Geographical and Cultural DiversityThe review begins with praise for the fact that ‘The book includes viewpoints from a range of geographic, cultural, and social contexts. While contributors are predominantly from Europe and North America, some are based in Asia (India, Honk Kong, and Burma), Africa (South Africa), South America (Brazil), and Oceania (Australia and New Zealand).’ In this it follows my previous book, Designing Worlds: National Design Histories in an Age of Globalization, co-edited with Kjetil Fallan (Berghahn 2016, 2018) available Open Access here. That book is arranged geographically, taking readers on an international tour, beginning with three chapters about Africa, by African authors, before moving to New Zealand, Japan, India, Lebanon, Czechia, Denmark, Norway and Sweden, the UK, USA, Jamaica, Latin America and Brazil.
Shrivastava judges that athough it is ‘still predominantly Eurocentric’, Design and Heritage ‘excels in presenting unacknowledged perspectives on colonization, from the perspective of both the colonizers and the colonized, and its relationship to heritage.’ They cite chapters by Carmín Berchoilly, and Mandy Nicholson and David S. Jones as examples.
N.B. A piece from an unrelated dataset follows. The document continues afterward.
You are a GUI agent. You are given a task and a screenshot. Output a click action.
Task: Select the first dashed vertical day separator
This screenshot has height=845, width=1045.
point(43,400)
Chapters by Vanessa Nicholson and Rebecca Houze are mentioned by the reviewer for the ways in which they ‘critique projects with heritage status and reveal their bloodstained colonial origins’, exemplifying how ‘each case study offers distinct perspectives on identity and belonging’. Also mentioned is Suchitra Balasubrahmanyan’s chapter on the India–Pakistan border and identity, for its ‘nuanced analyses of re-choreographed colonial military rituals, newly invented public events, and curated tours, demonstrating how the designed experience of these “border ceremonies” (53) give relevance to the past in the present.’
I am heartened by Shrivastava’s sensitive summary of the book, and by their conclusion that:
Design and Heritage serves as a solid foundation for fostering more geographically and culturally diverse studies of critical heritage and design history. Each essay challenges the reader to question the political and social implications of design in new and meaningful ways, reflecting on who designs our heritage (objects and experiences) and for whom, as well as whose narratives are used to create national identities. Design and heritage are inherently political; history shows that both can be used to cultivate respect for cultural and social diversity, foster exclusion and misrepresentation, or promote political agendas that lead to ethnic cleansing. This book connects these ideas, highlighting the serious implications of practices of design and heritage that aspire towards creating equitable futures or perpetuate contemporary versions of societal horrors like neocolonization and classism.